The classification scheme will provide a central strand across the University both in terms of bringing together different locations (multiple campus sites across NZ) and different formats (paper and electronic); it attempts to present a central point of reference within a much decentralised environment.








Why does the Classification Scheme look like this?

On the whole, the university uses organisational-based classification schemes, i.e. schemes based on the divisions, departments or faculties of the university as described by the Organisational Chart because it is a very familiar and recognisable structure to end users. Under this type of scheme, titles for files and folders are often derived from the organisational unit in which they were created, with little or no thought as to where these records “fit” into the organisation as a whole.

While organisational-based schemes are relatively easy to follow, and allow related issues to be kept together in the same file series, they do have a number of disadvantages.  For example:

  • Organisation structures change more often than functions, and more arbitrarily, necessitating frequent changes in the way records are organised within an organisational file plan.
  • There are more duplicate files created across the organisation.
  • It is often unclear as to who is the “owner” of the file as it becomes more difficult to locate information over time as those who remember earlier organisational arrangements gradually leave University employment.

This model is a functional-based classification scheme which focuses on the functions and activities of the university.

The advantage of such a structure is that it is relatively stable in the long term and requires minimal adjustment if there is organisational change as additions and deletions can be made without undermining the scheme itself.  Similarly, if the name of a particular school or section changes (which within the University is certainly not uncommon), or administrative units that perform related activities merge or spilt, the function would remain as is and the file structure itself would remain unaffected. 

A functional-based scheme also makes it easier to manage the records throughout their life-cycle, from the time of creation through to disposal because:

  • It facilitates the early identification and description of records of archival value.
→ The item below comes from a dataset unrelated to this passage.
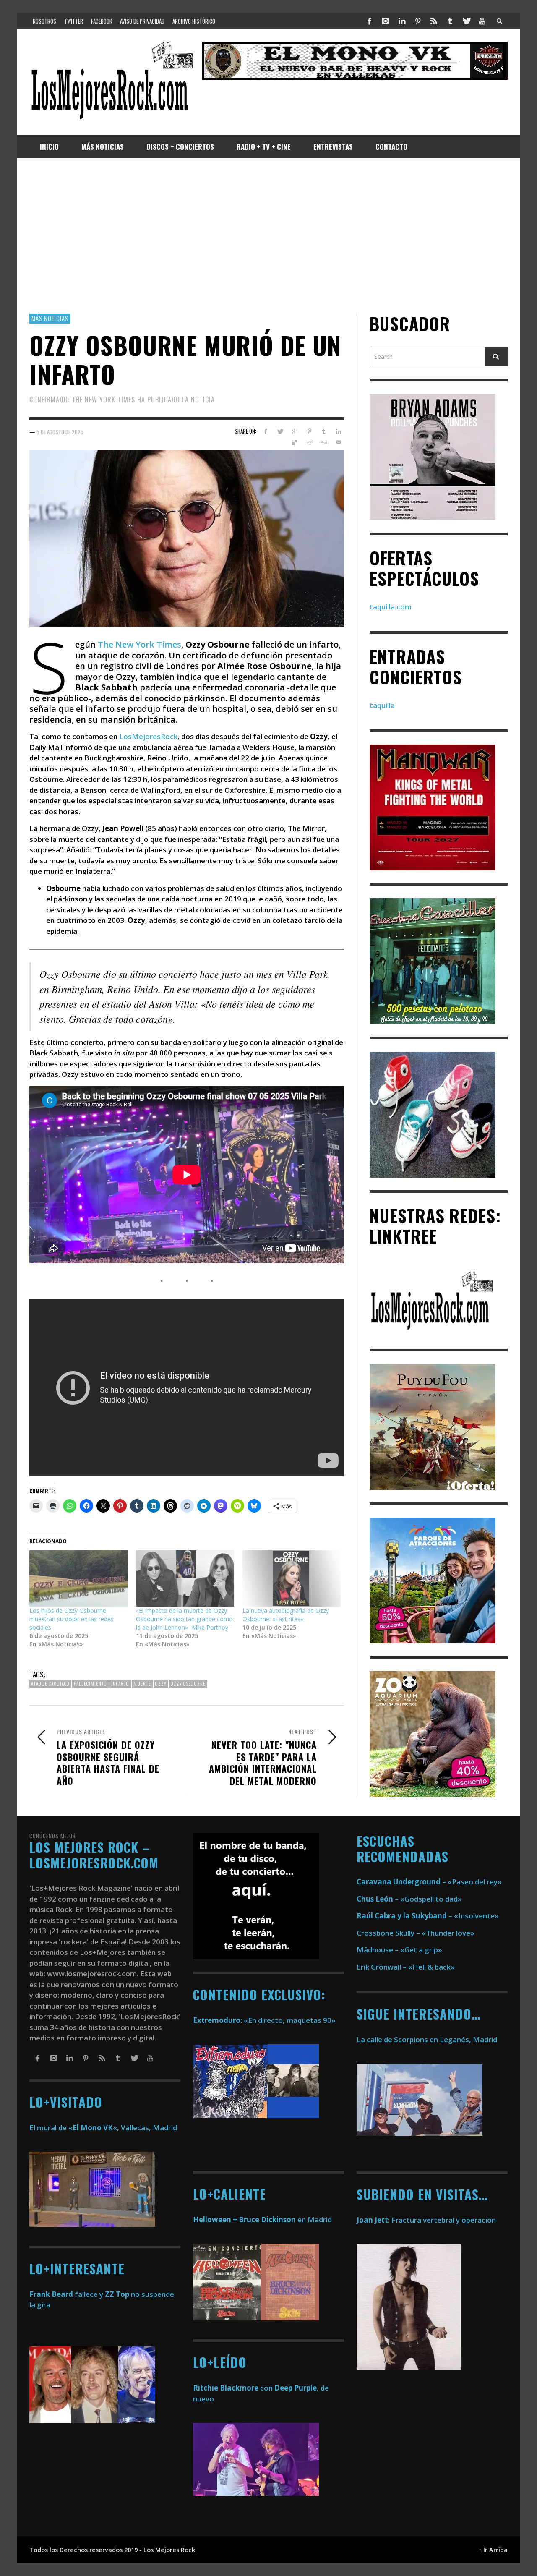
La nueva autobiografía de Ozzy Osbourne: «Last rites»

This is especially true of records in the electronic environment, where the early identification of their value is essential to their long-term survival.
  • It enables the university to keep information of like kind together.
  • It facilitates the management of disposal within the university since disposal rules are assigned and operate at a function and activity level.

The disadvantages of adopting a functional-based classification scheme are:

  • It does require a significant change in ‘thinking’ because it asks staff to organise information according to the function and activity performed, NOT according to where one sits administratively within the organisation.
  • A strictly functional approach does not support case files/comprehensive files well because the contents of the one file will technically belong under a number of different activities, or even functions. Thus we need to allow flexibility in the scheme to include the compilation of comprehensive files, whilst recognising that they are not strictly a ‘business activity’ (they are an administrative arrangement for expediency). Part of the consultation and feedback process will involve determining which areas create these types of files so that we can allow their inclusion into the scheme.

Function-based classification is considered good information management practice and is widely used across public and private organisations both here in New Zealand and overseas.